What is the potential of pumped hydro storage in abandoned mines?

Technical potential and mechanisms

Abandoned mines offer a compelling opportunity for pumped hydro energy storage because they already contain large underground voids and often deep vertical shafts that can provide the hydraulic head needed to store energy. The concept pairs an upper reservoir at surface or near-surface with a lower void in a mine, allowing reversible turbine-pump units to move water uphill when excess renewable electricity is available and generate power when needed. International Energy Agency analyst Fatih Birol International Energy Agency emphasizes that energy storage is essential for integrating high shares of wind and solar, and pumped hydro remains one of the most mature long-duration storage technologies. U.S. Department of Energy program manager Imre Gyuk U.S. Department of Energy has highlighted that reuse of existing infrastructure can reduce capital intensity compared with greenfield reservoirs.
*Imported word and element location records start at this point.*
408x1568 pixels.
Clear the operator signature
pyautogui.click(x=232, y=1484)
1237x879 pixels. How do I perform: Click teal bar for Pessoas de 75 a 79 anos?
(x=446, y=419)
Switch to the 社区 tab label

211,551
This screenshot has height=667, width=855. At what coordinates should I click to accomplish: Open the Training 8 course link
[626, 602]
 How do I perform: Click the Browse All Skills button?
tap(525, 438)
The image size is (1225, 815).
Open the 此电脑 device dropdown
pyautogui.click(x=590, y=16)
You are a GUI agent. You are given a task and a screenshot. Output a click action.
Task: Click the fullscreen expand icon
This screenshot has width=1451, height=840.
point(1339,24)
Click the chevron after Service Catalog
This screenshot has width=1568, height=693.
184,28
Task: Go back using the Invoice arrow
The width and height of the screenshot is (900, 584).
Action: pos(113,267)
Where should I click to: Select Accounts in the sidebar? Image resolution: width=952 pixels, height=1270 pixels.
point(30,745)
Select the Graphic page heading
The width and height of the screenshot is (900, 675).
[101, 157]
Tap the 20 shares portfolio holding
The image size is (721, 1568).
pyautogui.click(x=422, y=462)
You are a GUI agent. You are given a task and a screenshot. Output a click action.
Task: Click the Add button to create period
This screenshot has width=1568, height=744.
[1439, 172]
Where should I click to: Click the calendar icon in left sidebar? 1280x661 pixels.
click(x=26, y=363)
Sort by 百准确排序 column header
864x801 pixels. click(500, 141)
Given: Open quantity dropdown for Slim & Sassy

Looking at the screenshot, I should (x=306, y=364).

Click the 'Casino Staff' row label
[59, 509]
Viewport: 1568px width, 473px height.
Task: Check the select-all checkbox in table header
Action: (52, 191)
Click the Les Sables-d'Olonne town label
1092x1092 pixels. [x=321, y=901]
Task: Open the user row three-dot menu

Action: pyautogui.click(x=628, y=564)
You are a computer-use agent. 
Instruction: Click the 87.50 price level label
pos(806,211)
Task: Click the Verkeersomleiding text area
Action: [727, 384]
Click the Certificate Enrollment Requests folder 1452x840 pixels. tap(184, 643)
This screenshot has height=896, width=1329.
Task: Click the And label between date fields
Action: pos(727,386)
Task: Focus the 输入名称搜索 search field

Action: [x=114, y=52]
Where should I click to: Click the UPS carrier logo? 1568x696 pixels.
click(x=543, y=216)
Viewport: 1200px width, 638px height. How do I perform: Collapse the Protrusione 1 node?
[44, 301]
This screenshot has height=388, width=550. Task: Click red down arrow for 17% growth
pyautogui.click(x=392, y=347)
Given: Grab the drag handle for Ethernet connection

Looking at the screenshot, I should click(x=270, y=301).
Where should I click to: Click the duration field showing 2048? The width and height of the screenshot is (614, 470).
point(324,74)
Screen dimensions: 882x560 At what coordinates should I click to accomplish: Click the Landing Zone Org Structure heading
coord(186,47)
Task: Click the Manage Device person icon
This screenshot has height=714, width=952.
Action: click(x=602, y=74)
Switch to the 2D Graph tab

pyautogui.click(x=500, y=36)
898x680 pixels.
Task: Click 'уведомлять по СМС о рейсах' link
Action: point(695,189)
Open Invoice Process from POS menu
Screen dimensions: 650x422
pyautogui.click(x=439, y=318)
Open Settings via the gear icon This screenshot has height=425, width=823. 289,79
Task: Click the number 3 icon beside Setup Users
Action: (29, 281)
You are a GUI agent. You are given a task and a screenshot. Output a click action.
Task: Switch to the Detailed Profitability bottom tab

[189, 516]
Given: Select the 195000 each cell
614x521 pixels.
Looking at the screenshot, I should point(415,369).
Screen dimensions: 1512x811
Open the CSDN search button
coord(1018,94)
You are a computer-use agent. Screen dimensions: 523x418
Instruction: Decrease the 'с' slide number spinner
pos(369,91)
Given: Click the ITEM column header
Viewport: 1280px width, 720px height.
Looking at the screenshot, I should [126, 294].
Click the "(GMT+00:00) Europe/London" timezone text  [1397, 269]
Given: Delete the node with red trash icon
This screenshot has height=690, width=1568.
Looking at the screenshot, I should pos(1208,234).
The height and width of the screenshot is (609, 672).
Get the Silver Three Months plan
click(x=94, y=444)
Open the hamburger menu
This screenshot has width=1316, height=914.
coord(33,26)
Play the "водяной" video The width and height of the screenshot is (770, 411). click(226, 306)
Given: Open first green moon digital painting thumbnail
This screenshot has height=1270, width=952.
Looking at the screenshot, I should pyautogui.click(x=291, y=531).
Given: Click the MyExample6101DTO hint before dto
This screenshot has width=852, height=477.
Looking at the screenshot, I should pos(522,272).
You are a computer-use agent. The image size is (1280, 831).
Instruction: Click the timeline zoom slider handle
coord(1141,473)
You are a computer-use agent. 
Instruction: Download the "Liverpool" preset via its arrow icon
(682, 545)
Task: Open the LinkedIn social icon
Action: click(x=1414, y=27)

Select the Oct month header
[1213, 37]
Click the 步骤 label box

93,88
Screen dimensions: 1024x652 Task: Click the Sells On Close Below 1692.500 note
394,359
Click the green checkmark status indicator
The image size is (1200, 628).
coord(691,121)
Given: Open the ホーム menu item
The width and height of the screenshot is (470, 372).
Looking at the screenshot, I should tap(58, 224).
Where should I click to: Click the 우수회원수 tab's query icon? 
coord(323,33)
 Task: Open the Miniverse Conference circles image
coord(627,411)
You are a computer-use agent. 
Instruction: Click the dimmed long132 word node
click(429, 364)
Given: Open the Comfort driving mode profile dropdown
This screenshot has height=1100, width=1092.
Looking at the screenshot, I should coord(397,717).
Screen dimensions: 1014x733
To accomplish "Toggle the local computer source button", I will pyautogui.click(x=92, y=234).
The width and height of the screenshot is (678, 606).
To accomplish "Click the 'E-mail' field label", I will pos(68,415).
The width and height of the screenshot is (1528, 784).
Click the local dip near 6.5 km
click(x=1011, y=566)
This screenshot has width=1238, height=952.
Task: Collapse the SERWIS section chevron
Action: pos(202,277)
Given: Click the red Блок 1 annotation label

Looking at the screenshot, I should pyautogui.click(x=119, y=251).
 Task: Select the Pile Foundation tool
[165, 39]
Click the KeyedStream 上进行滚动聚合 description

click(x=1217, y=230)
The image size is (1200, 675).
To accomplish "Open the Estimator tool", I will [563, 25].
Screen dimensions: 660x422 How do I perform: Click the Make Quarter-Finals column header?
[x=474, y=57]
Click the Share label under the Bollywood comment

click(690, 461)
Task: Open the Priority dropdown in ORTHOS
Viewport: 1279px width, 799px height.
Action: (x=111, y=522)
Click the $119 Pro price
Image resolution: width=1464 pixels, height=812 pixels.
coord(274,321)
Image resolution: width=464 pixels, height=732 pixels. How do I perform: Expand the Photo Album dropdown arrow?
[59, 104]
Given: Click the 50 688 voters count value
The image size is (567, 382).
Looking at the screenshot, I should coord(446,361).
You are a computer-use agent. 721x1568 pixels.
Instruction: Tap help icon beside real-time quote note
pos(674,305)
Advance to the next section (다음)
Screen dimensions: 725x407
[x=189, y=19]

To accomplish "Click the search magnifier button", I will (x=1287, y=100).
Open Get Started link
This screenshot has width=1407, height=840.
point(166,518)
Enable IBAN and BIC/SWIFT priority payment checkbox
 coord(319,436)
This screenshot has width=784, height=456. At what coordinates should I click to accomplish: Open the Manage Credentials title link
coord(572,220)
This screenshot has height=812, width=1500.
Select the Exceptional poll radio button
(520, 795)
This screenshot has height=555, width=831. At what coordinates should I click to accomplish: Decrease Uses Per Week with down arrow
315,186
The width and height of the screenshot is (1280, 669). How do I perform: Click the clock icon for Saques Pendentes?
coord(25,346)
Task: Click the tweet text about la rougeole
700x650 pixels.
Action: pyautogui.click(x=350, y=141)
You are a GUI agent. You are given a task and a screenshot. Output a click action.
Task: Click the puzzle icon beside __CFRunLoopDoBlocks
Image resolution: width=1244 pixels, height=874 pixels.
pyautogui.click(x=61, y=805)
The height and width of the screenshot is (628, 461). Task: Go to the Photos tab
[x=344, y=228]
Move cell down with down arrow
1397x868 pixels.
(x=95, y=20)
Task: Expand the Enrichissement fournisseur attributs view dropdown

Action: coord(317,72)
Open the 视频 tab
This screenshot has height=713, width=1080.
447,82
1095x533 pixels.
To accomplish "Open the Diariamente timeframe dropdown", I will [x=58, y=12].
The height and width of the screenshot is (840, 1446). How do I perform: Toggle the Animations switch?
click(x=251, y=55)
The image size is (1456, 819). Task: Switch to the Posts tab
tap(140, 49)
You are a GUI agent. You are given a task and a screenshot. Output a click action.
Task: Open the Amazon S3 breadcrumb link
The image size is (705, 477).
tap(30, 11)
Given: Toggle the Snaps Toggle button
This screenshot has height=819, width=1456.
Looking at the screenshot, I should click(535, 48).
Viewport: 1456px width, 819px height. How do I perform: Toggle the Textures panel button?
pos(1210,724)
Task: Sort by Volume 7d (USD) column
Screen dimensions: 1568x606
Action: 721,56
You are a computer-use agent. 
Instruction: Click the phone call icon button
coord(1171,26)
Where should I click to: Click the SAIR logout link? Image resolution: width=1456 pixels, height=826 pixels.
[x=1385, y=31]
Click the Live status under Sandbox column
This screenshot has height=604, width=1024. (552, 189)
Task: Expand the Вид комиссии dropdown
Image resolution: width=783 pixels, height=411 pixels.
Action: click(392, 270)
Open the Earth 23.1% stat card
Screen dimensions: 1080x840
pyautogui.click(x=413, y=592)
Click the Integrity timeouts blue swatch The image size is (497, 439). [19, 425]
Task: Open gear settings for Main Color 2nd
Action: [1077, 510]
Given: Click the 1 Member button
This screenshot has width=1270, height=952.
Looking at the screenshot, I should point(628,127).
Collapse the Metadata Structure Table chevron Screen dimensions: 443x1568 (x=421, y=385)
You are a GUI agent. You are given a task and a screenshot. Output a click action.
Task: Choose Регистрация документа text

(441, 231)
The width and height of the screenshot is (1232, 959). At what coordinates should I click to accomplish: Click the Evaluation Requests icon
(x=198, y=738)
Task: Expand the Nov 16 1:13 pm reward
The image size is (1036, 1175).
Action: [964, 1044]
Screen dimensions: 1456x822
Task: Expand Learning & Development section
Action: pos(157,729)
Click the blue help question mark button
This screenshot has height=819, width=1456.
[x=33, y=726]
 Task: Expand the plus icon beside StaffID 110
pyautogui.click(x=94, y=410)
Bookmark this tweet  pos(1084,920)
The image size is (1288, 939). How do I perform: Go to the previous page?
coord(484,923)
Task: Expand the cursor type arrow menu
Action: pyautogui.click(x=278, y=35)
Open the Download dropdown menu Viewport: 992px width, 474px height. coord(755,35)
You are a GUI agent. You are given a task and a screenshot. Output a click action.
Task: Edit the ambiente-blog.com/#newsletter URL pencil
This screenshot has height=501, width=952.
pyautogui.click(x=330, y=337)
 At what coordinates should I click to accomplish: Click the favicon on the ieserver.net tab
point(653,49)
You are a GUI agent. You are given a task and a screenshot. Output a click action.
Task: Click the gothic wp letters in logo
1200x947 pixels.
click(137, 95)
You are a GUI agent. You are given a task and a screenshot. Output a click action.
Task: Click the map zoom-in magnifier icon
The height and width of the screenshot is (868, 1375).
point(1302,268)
Relevance for grids and communities

The primary relevance is grid flexibility. Using mine-based pumped hydro can provide multi-hour to daily storage that reduces renewable curtailment, supports frequency regulation, and defers transmission upgrades. For former mining regions, the adaptation of abandoned workings has social and territorial importance because it can create local jobs, reuse brownfield land, and anchor industrial revitalization without the extensive land take of new surface reservoirs.

Causes, constraints, and environmental consequences

Interest in mine-based pumped hydro is driven by the rapid growth of variable renewables and the need for seasonal and diurnal balancing. Technical constraints include water tightness of mine workings, geomechanical stability, and water chemistry that can corrode equipment or mobilize contaminants. Environmental consequences can be positive when avoiding new inundation of ecosystems, but risks include groundwater contamination, subsidence, and impacts on legacy mine drainage. Mitigation requires thorough geological and hydrological assessment, long-term monitoring, and community engagement. Regulatory complexity and ownership of mine sites often determine project feasibility as much as engineering metrics.

Outlook and policy implications

Where geology and ownership align, abandoned mines present a scalable complement to surface pumped hydro and battery systems. Policymakers should prioritize site screening, fund pilot projects, and adapt permitting to address long-term liabilities and community benefits. Combining technical maturity of pumped hydro with deliberate environmental safeguards and local economic planning can turn mining liabilities into durable grid assets.